• [WHAT IS REQUIRED] Restate word for word each line of the data, starting at the one containing "2405x1413 pixels." and running through the last.

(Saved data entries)
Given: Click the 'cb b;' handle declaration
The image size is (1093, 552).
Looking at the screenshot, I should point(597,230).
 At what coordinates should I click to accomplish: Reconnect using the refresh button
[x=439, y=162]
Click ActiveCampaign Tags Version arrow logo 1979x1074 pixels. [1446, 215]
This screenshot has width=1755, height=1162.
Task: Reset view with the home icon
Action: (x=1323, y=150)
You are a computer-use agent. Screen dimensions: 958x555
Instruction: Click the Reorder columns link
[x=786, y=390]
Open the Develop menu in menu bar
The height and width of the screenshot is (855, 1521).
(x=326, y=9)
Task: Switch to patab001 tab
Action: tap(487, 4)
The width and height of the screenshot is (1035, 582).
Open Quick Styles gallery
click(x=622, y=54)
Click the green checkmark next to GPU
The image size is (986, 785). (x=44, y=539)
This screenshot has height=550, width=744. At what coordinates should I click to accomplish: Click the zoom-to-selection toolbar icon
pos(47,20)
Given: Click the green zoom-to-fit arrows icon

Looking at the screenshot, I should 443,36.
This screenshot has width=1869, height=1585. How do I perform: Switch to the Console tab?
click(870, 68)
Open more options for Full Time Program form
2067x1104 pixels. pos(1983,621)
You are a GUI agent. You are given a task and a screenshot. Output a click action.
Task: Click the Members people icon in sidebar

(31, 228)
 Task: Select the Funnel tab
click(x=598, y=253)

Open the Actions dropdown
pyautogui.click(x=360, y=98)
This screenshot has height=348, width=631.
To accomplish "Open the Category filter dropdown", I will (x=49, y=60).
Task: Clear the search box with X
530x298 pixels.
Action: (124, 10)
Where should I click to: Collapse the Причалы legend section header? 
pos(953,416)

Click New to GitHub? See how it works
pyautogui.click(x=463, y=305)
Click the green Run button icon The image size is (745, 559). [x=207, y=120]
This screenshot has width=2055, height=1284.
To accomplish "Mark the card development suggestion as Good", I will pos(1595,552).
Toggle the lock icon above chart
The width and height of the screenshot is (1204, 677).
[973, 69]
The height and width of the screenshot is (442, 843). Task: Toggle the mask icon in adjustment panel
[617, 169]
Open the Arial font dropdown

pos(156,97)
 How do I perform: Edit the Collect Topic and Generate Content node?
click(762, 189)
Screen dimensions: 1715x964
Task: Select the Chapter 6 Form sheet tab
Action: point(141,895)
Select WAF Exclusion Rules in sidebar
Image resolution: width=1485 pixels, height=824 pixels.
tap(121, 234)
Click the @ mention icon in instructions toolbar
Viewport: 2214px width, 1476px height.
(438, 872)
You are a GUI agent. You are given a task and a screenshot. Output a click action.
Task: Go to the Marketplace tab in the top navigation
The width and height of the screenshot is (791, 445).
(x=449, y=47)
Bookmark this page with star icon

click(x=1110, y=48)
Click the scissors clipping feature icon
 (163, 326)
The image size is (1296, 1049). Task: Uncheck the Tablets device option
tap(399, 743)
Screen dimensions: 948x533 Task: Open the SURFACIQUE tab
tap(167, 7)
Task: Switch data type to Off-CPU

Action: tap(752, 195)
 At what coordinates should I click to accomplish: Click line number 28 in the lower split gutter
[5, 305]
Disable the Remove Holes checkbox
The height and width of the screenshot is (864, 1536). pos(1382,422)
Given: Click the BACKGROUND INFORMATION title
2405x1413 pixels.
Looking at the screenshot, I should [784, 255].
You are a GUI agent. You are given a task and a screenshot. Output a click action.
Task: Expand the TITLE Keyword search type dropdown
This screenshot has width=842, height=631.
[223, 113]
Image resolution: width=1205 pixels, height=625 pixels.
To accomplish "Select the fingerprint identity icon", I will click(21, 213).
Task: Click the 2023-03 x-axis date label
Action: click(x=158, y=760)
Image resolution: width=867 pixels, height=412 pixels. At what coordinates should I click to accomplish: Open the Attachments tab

• [SOLVED EXERCISE]
2405x1413 pixels.
Looking at the screenshot, I should [784, 255].
You are a GUI agent. You are given a task and a screenshot. Output a click action.
Task: Expand the TITLE Keyword search type dropdown
This screenshot has width=842, height=631.
[223, 113]
Image resolution: width=1205 pixels, height=625 pixels.
To accomplish "Select the fingerprint identity icon", I will click(21, 213).
Task: Click the 2023-03 x-axis date label
Action: click(x=158, y=760)
Image resolution: width=867 pixels, height=412 pixels. At what coordinates should I click to accomplish: Open the Attachments tab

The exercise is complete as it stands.